1. Field of the Invention
The present invention relates to a D/A (Digital-to-Analog) conversion apparatus and a D/A conversion method that are suitable for, for example, an electric musical instrument or the like, and an electric musical instrument with the D/A conversion apparatus.
2. Description of the Related Art
A D/A conversion apparatus is conventionally known which uses a delta-sigma modulator that produces a noise shaping effect of shifting quantization noise to a high-pass side so as to improve a S/N (Signal-to-Noise) ratio in an audible band. As this type of apparatus, Japanese Patent No. 4888837 discloses a D/A conversion apparatus including a delta-sigma modulator which performs delta-sigma modulation on an input signal according to a first clock and generates a delta-sigma modulated output; a timing generator which generates a start signal indicating the start of a time slot assigned as the processing time of the delta-sigma modulator per sample based on the first clock and a second clock that is asynchronous with the first clock, and generates a completion signal indicating the completion of delta-sigma modulation processing by the delta-sigma modulator; and an output conversion section which converts the delta-sigma modulated output generated by the delta-sigma modulator in synchronization with the first clock into an output signal (PWM—Pulse Width Modulation) output signal) synchronized with the second clock, according to the start signal and the completion signal generated by the timing generator. This D/A conversion apparatus can be easily mounted in a high-order system, such as ASIC (Application Specific Integrated Circuit) and FPGA (Field Programmable Gate Array), and can avoid the effect of a jitter (time-base error) without requiring a complicated apparatus structure.

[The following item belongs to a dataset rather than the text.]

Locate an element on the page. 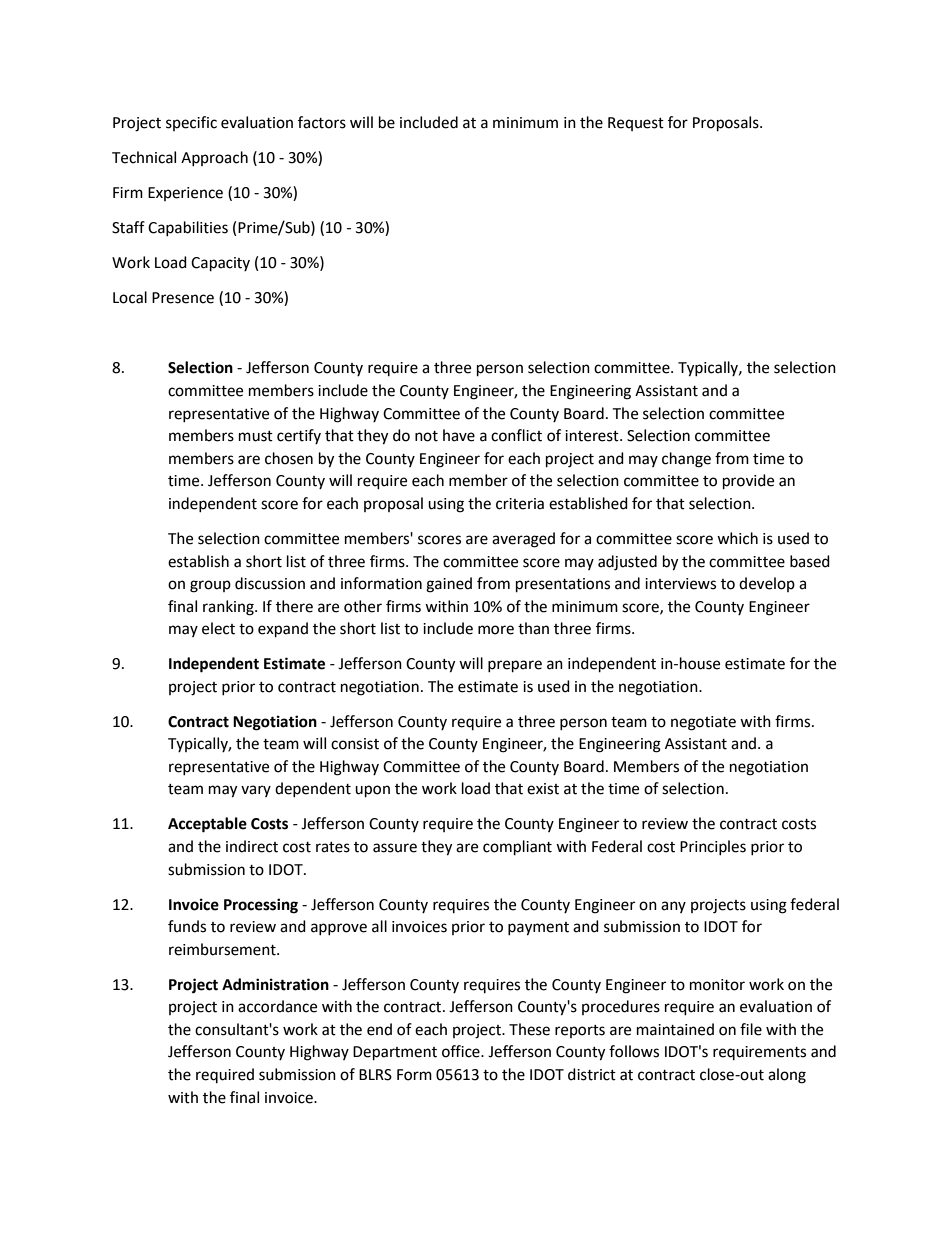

However, this D/A conversion apparatus disclosed in Japanese Patent No. 4888837, which uses delta-sigma modulation with PWM (Pulse Width Modulation), has the following problem. Hereafter, this problem will be described with reference to FIG. 7A to FIG. 9.
Normally, in the interface of a D/A conversion apparatus constituted by a digital circuit and an analog circuit section used as the subsequent stage, a buffer that serves as an output element is commonly provided, whereby a PWM output signal outputted from the D/A conversion apparatus is supplied to the analog circuit section used as the subsequent stage.
In the buffer which drives a PWM output signal, a drive characteristic of drawing an electric current and performing pull-down to the “L” level from the “H” level as shown in FIG. 7A and a drive characteristic of emitting an electric current and performing pull-up to the “H” level from the “L” level as shown in FIG. 7B are different. That is, in the buffer, the drive capability to transition from the “H” level to the “L” level and the drive capability to transition from the “L” level to the “H” level are different.
In order for the D/A conversion apparatus to operate ideally, the amount of current to be “drawn” (a shaded area “a” in FIG. 8) and the amount of current to be emitted (a shaded area “b” in FIG. 8) should preferably be the same irrespective of the voltage before the transition, as shown in FIG. 8. However, when the pull-down and pull-up characteristics (drive capabilities) differ from each other as described above, a delay time Δt1 when transition is performed from “L” level to “H” level and a delay time Δt2 when transition is performed from “H” level to “L” level differ as shown in FIG. 9, which causes a duty error of a PWM output signal to occur. As a result, the conversion accuracy is degraded.